L’Italia è tutta qui, a guardare questi uomini senza poterli vedere. A seguire LA storia in diretta, senza vedere la diretta. Il Paese si stringe intorno a quel che resta di quell’albergo, assetato di informazioni, bisognoso di aver degli occhi per cui respirare – come quelli di Ludovica – o dei nomi da piangere finché, almeno, riposino in pace.

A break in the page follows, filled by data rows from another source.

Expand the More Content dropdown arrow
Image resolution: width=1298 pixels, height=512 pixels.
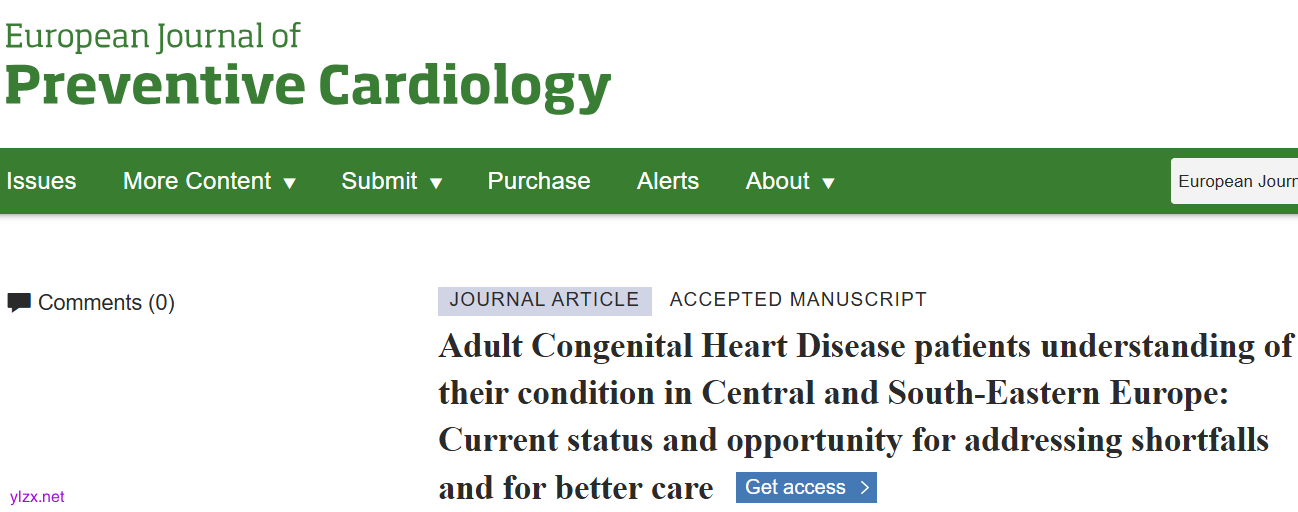pos(289,183)
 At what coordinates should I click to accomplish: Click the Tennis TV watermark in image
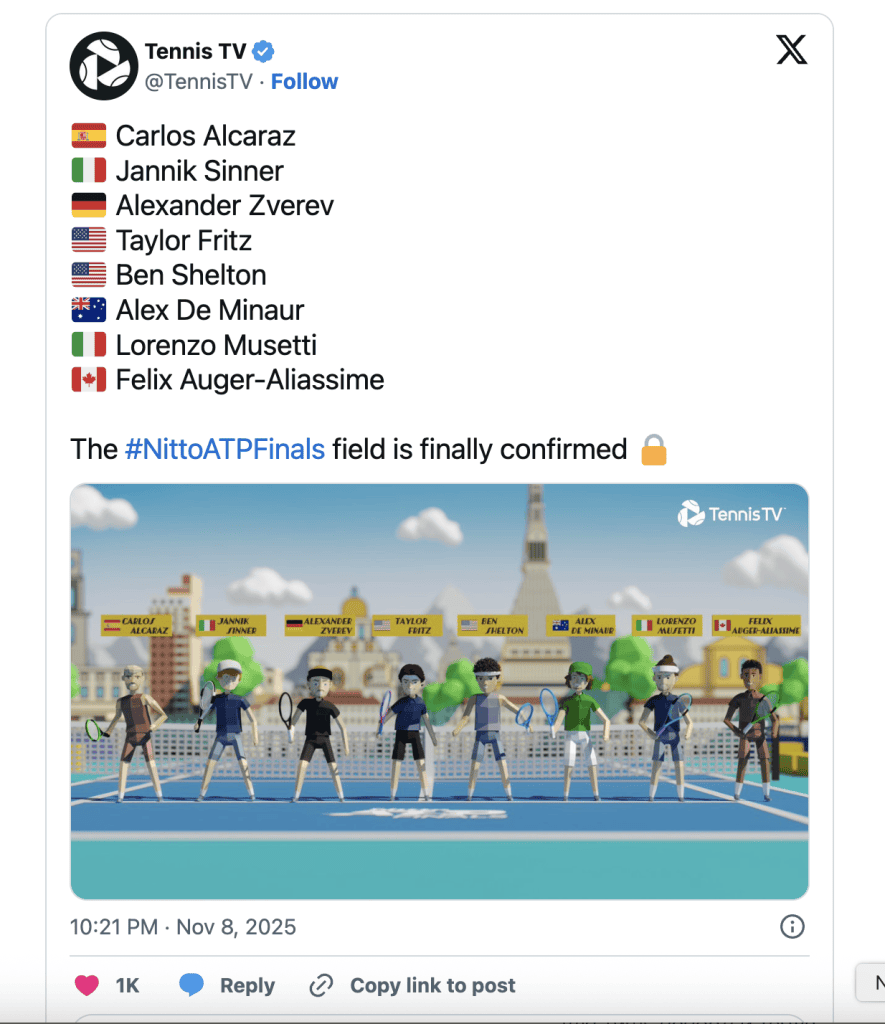tap(731, 514)
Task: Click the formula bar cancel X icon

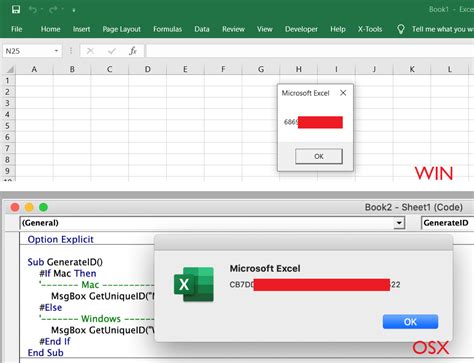Action: coord(90,51)
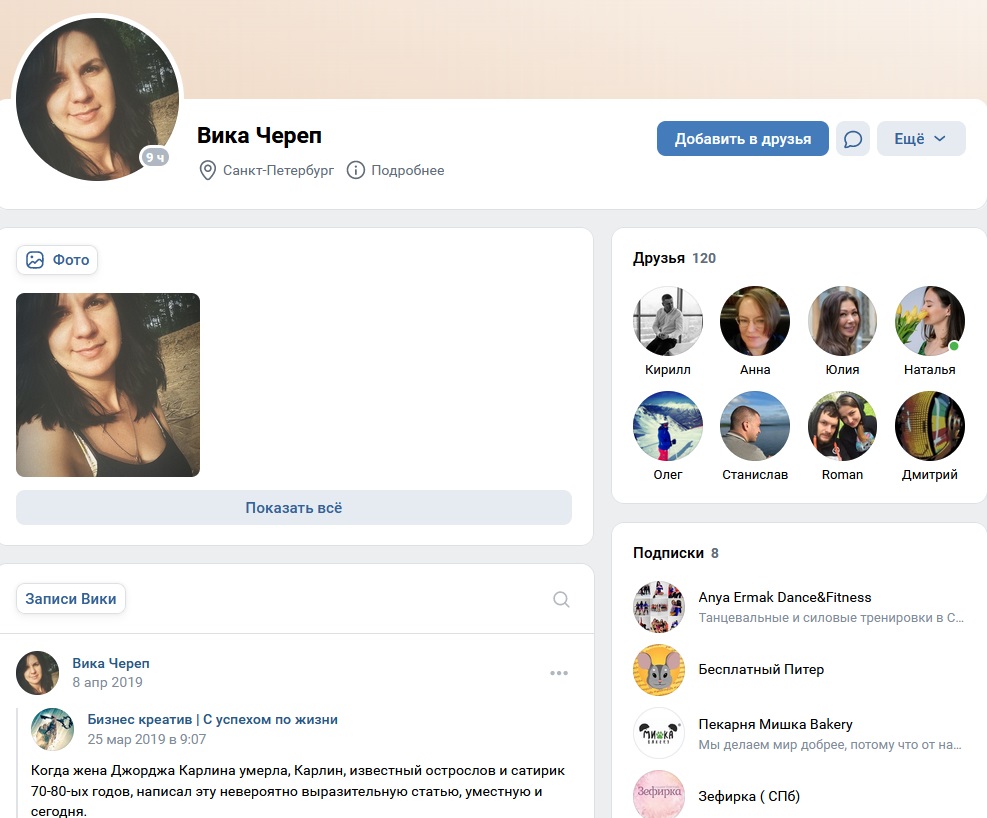Click the Бизнес креатив community avatar
The width and height of the screenshot is (987, 818).
point(53,729)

Sono passati 35 anni da Alfredino nel pozzo che tenne l’Italia incollata alle 18 ore di diretta Rai. Fu la prima diretta no-stop di un fatto di cronaca: oggi sembra scontato, all’epoca fu eccezionale. Chi era adulto in quegli anni si ricorda un Paese sospeso, inchiodato a osservare degli uomini intorno a un buco nel terreno, alimentando la speranza di vedere una testolina arruffata uscire da lì. Quei racconti, quei frammenti di memoria collettiva che sembravano strani mi sono tornati in mente all’istante, mentre scorrevo compulsiva la timeline di Twitter in cerca di aggiornamenti. Non sono stata la sola: lo racconta, meglio di me, Linda Varlese sull’Huffington Post. E in questa tragedia di Rigopiano sono felice, in fondo, che la diretta non ci sia. E che a guardare nel buio, nella notte, nel freddo, nella paura ci accompagnino soltanto, poco per volta, le mani e gli occhi instancabili di soccorritori dal cuore immenso.
ps – le foto in cui si vede Ludovica non le ho postate volutamente. magari un giorno lei o quel medico a cui è aggrappata vorranno dimenticare. e ne avranno il diritto. l’immagine di copertina è un frame tratto dal video dei Vigili del Fuoco.